Я слежу, как Клим, обогнув капот машины, быстро осматривается по сторонам. Но никого нет, кроме нас и ещё одного автомобиля чуть поодаль. Заляпанная грязью невзрачная жертва отечественного автопрома. Таких тысячи на дорогах, и будут ездить по ним ещё сто лет – неубиваемые. Мне не видно, кто там сидит – стёкла в машине тонированы наглухо, – но Клим уверенно идёт вперёд, чтобы через пару мгновений скрыться в салоне.
Дальше события развиваются с какой-то бешеной скоростью: дверцы впереди стоящего автомобиля синхронно распахиваются, на улицу вместе с Климом выходит какой-то мелкий мужичонка в натянутой на глаза кепке. Клим застёгивает молнию чёрной толстовки и прячется за тёмными очками и капюшоном. Когда переодеться только успел? Незнакомый мужик выплёвывает спичку, которую держал до этого в зубах, что-то передаёт Климу, а тот кивает мне, чтобы выходила на улицу. Не проходит и минуты, как мы уже мчим вперёд, а от противного запаха в обшарпанном салоне слегка подташнивает. Инфинити остаётся позади, как и очередной этап этого представления. И это хорошо.
– Так надо, – только и говорит Клим, а я пожимаю плечами.
Минут десять едем по забитой автомобилями трассе, пока Клим не сворачивает на узкую грунтовку. Здесь ни одной машины, и только какая-то старушка ковыляет впереди, опираясь на палку, и ведёт за собой козу. Самую настоящую, с огромным выменем и маленькими рожками.
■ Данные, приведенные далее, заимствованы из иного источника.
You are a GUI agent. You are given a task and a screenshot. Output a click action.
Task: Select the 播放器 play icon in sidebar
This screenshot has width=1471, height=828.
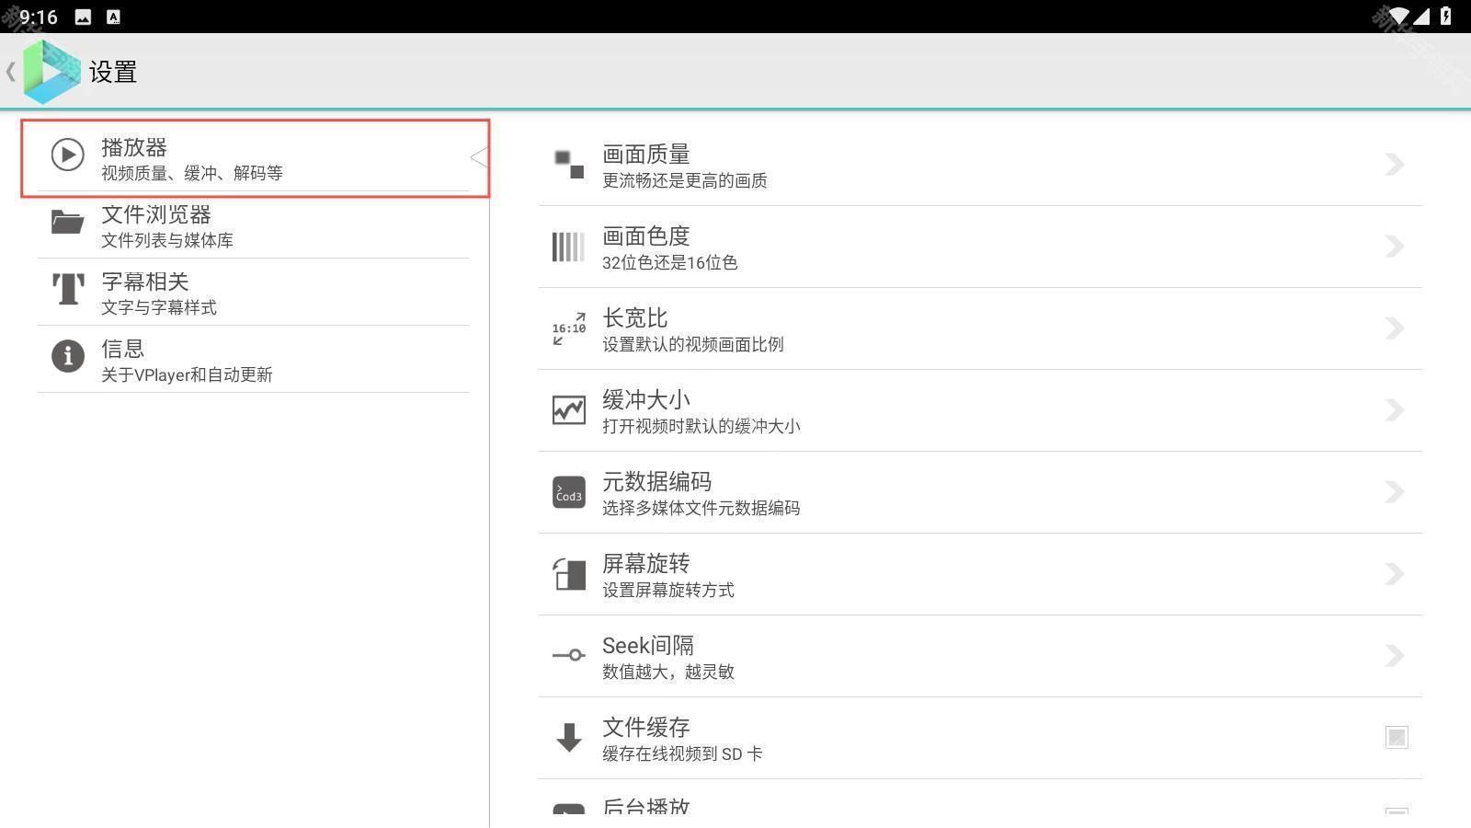pos(66,155)
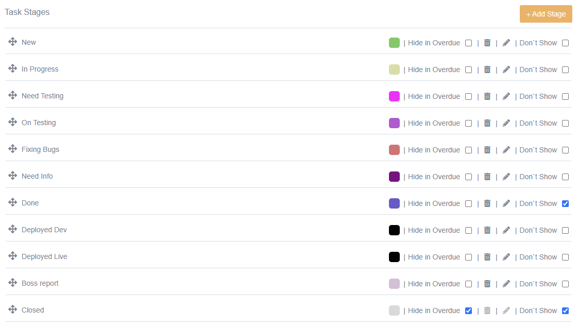The image size is (578, 328).
Task: Click the pencil edit icon for In Progress
Action: 506,70
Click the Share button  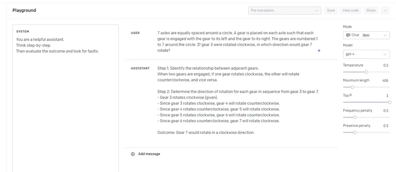(x=371, y=10)
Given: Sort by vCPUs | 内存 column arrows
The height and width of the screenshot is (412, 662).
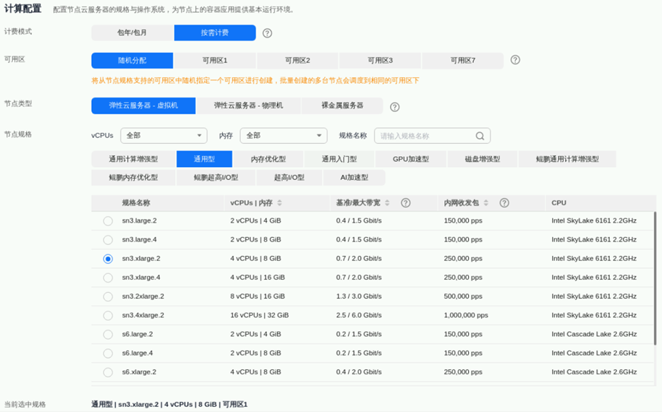Looking at the screenshot, I should (x=279, y=203).
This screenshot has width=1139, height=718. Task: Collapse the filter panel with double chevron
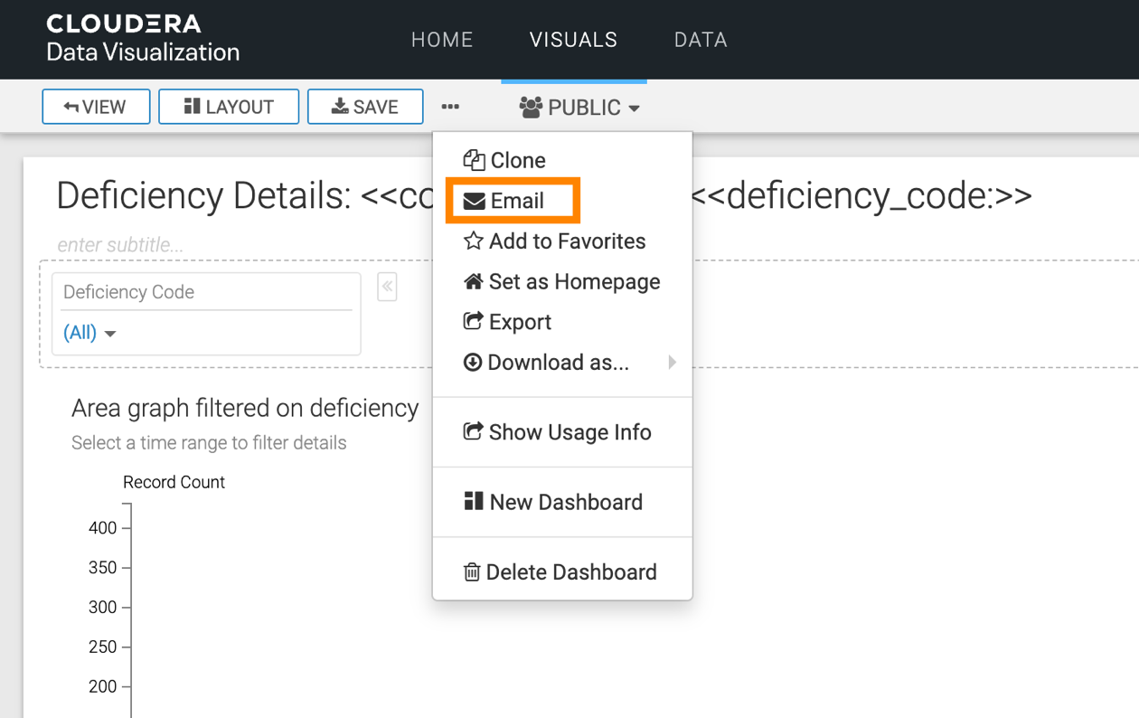(x=387, y=287)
Я не знаю, куда мы едем, но уверена в одном: Клим не шутил, когда говорил, что отец ему ничего не простит. Это не бред и не паранойя. Не такой отец человек, хотя мне и казалось до недавнего времени, что есть вещи, на которые он не способен. Мне казалось, что при всей жёсткости и бескомпромиссности у него есть границы, за которые никогда не зайдёт. Потому что адекватный, потому что нормальный, потому что способен любить. Но после прослушивания записи телефонного разговора между отцом и Климом поняла, что он способен на всё.